You Can Now Go to School to Become a Social Influencer (Yes, Really)
November 17, 2017
If you’ve ever envied the SWAG, free trips, and constant influx of “likes” heaped upon social media influencers (and let’s be real, who among us hasn’t?) but questioned the specifics of how to build your own Insta empire, well, you’re in luck: Conde Nast Italia has announced that they’re building a Social Academy through which they’ll train a whole new generation of people for everyone to be jealous of.
The program, whose inaugural class began their studies this November, is based in Milan and is open to all high school graduates at least 19 years of age. No word on what kind of SAT score you might need to get into such a place, but it’s probably safe to say that the number they’re more interested in is your follower count. There’s also no word on how much the whole thing costs, but according to WWD, upon graduation, these wide-eyed social media pupils “will be integrated in Condé Nast’s network of social influencers,” which basically means the experience is priceless. Or will, at the very least, be quickly recouped in the form of free designer bags.
While this year’s class counts just 20 students, all of whom are budding beauty and lifestyle gurus, the academy has plans to double class size next year and expand into the tech and food spheres.
But what, you may be wondering, does one learn at influencer school? Most flattering Snapchat filters? Hashtagging for maximum exposure without appearing too thirsty? How to pose perched upon your legs with your back arched, like a sexy baby deer? Not quite. They’ll learn audience engagement, community management, SEO, video and photo editing, and content strategy.

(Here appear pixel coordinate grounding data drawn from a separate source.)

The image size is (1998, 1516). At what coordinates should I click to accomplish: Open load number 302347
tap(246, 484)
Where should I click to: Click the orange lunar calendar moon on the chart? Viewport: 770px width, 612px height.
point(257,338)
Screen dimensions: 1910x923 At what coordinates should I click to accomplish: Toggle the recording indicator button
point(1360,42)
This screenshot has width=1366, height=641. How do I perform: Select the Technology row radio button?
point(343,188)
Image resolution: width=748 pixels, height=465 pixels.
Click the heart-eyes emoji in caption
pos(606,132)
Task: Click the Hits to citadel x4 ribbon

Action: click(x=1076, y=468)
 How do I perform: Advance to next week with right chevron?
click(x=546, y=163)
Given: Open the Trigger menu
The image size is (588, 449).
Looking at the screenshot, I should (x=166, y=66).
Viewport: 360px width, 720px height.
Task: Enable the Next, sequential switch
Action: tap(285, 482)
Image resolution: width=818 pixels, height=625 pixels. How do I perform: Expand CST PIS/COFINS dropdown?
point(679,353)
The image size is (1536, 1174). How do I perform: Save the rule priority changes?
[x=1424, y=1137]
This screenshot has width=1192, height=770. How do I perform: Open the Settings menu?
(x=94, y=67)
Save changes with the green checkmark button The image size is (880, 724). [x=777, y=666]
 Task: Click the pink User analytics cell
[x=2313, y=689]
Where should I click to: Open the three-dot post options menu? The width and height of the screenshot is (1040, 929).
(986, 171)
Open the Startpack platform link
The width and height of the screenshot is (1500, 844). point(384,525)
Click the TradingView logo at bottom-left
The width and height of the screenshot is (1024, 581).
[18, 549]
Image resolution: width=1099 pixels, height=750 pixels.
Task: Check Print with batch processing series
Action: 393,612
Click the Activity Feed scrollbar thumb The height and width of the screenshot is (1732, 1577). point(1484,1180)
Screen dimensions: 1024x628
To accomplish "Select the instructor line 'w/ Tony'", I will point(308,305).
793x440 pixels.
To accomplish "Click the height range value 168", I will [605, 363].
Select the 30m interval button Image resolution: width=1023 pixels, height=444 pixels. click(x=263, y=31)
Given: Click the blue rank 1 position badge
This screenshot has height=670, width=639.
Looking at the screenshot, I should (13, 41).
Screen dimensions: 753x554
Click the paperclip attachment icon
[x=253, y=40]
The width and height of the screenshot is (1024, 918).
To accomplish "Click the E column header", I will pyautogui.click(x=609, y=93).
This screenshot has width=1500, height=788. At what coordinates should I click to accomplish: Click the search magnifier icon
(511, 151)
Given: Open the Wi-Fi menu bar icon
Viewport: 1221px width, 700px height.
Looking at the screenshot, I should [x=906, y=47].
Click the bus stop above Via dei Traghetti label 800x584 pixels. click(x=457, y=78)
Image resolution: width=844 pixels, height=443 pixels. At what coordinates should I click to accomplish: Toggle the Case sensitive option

According to Conde Nast Italia CEO Fedele Usai: “This is our social responsibility, we have to train people. And if one day a company will need trained and professional influencers, we will be the only ones to be able to provide them.”
Why anyone would “need” professional influencers is unclear, but the silver lining to such a program may be that it can open doors for people who wouldn’t necessarily have a clear pathway to influencer-dom otherwise. And that’s something we can all benefit from, if only because it makes our feeds feel less homogenous.